* TASK OBJECTIVE *
Among the records below, find the lines with the word "computer" and copy them.

=======

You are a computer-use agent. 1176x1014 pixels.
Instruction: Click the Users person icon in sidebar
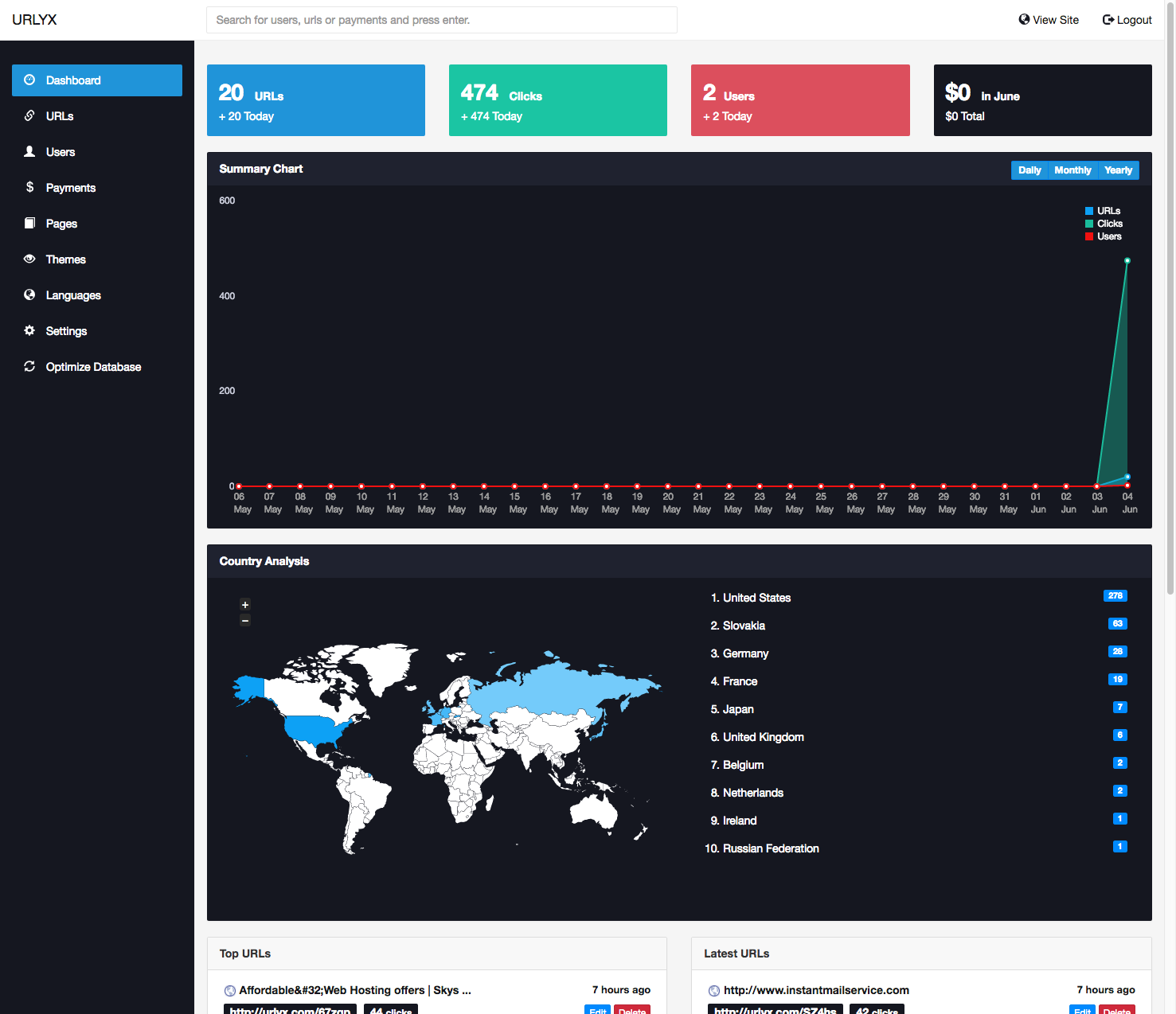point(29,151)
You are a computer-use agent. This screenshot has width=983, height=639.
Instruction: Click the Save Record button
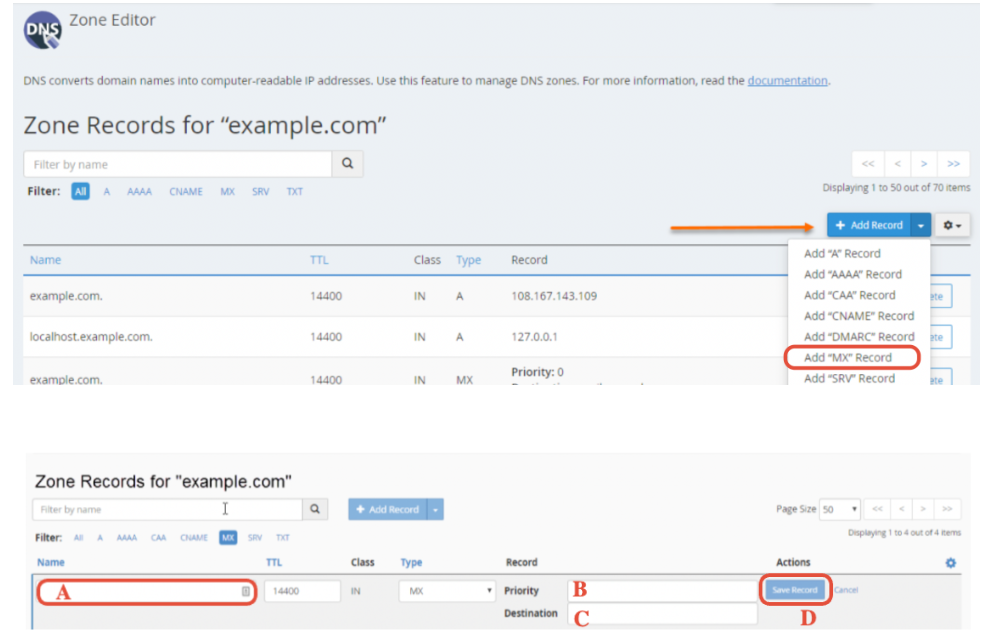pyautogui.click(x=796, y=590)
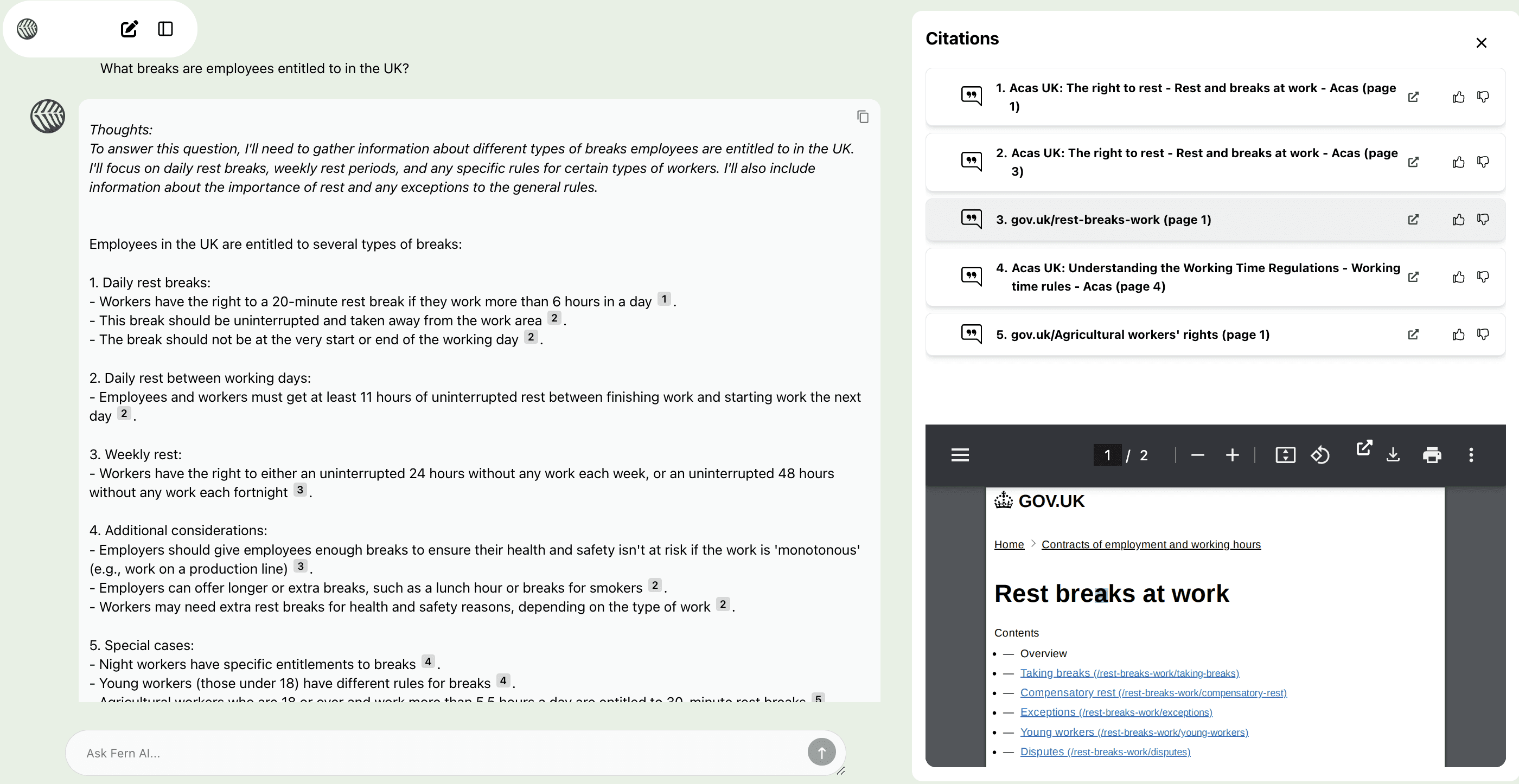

=======

* ANSWER SECTION *
You are a computer-use agent. 1176x1014 pixels.
You are a computer-use agent. This screenshot has width=983, height=639.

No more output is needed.